Ammiraglio, dopo gli attacchi iraniani di questa notte, cosa dovrebbe fare l’Italia?
“In Iraq ora non possiamo fare altro che rispettare i patti con gli alleati, seguendo le sorti programmatiche di breve periodo della coalizione. Nel frattempo, delineare un’uscita a medio termine concordata con gli alleati, in maniera progressiva e definitiva. Parallelamente, premere sugli USA per un maggiore appoggio alle iniziative italiane in Libia”.
Quindi dovremmo fare di più in Libia? Come?
“Il Governo non “pianga sul latte versato”, ma si dia da fare per tentare di recuperare la situazione e perlomeno garantire la sicurezza dei nostri soldati in terra libica. Definisca (se non già fatto – Sic!) gli obiettivi geopolitici il più possibile vantaggiosi e utili al fine di tutelare o incrementare gli interessi nazionali dell’area, quindi avvii e coordini, sotto la responsabilità diretta del Presidente del Consiglio – non delegabile al Ministro degli Affari Esteri – una strategia operativa cosiddetta “diretta”, cioè che metta in campo non solo lo strumento diplomatico, ma in maniera sinergica anche gli altri strumenti del potere nazionale (il militare, l’economico, l’intelligence) verso tutti gli attori coinvolti, dagli alleati (in primis USA, Francia e Turchia, facenti parte della NATO), quindi verso il paesi del nord Africa e arabi, ponendo indiscutibili “paletti” nella cooperazione militare e commerciale, a seconda dei casi, con il fine sempre di raggiungere gli obiettivi strategici definiti a monte.
Ricordo, per fare un esempio, che una nave militare con capacità di supporto di fuoco a terra, può tranquillamente stazionare in acque internazionali a 12 miglia dalla costa dello Stato su cui fare pressione senza dover scomodare alcuna richiesta giuridica. Si chiama “naval diplomacy”.

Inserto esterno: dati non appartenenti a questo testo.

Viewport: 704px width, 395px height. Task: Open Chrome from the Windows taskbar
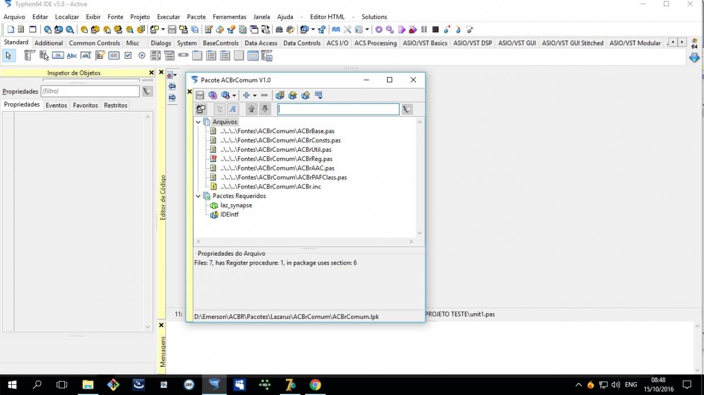315,385
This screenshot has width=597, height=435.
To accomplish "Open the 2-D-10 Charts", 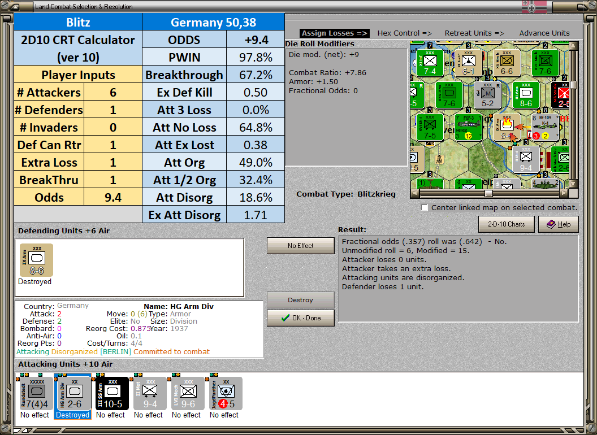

Ammiraglio, il nostro ministro degli Esteri, parla dell’art. 11 della Costituzione, il ripudio della guerra, per delineare la sua idea di politica estera, cosa ne pensa?
“Sulla base delle dichiarazioni del Ministro agli Affari Esteri On. Di Maio che si è basato sull’art 11 della Costituzione (ripudio della guerra) come riferimento alla sua strategia di politica estera attuale, ritengo sia necessario ricordare l’altrettanto importante l’art. 52: “ La difesa della patria è sacro dovere del cittadino”.
I nostri padri costituzionali, proclamando che la difesa della patria è sacro dovere del cittadino, hanno fatto un’affermazione di altissimo significato morale e giuridico. Essa comporta per tutti i cittadini, senza esclusioni, la difesa della patria che è la condizione prima della conservazione della comunità. La difesa della patria rappresenta un dovere collocato al di sopra di tutti gli altri, e che nessuna legge potrebbe fare venire meno. Si tratta di un dovere che si collega proprio perché sacro intimamente è indissolubilmente all’appartenenza alla comunità nazionale identificata nella Repubblica Italiana. Così inteso esso trascende e supera lo stesso dovere del servizio militare ( Corte Costituzionale 24.4.1967, n. 53).
Questo dovere non deve essere inteso limitato alla Difesa armata, ma come obbligo morale generale, perciò di tutti i cittadini, indipendentemente dal sesso, dall’età, dall’attitudine o meno alle armi, di tutelare con ogni mezzo e con ogni forma i diritti e gli interessi nazionali della Nazione”.
“ Un’ autorità politica di vertice” è investito quindi di particolari RESPONSABILITÀ’ e doveri addizionali inerenti la funzione sicurezza dello Stato e quindi della collettività nazionale “.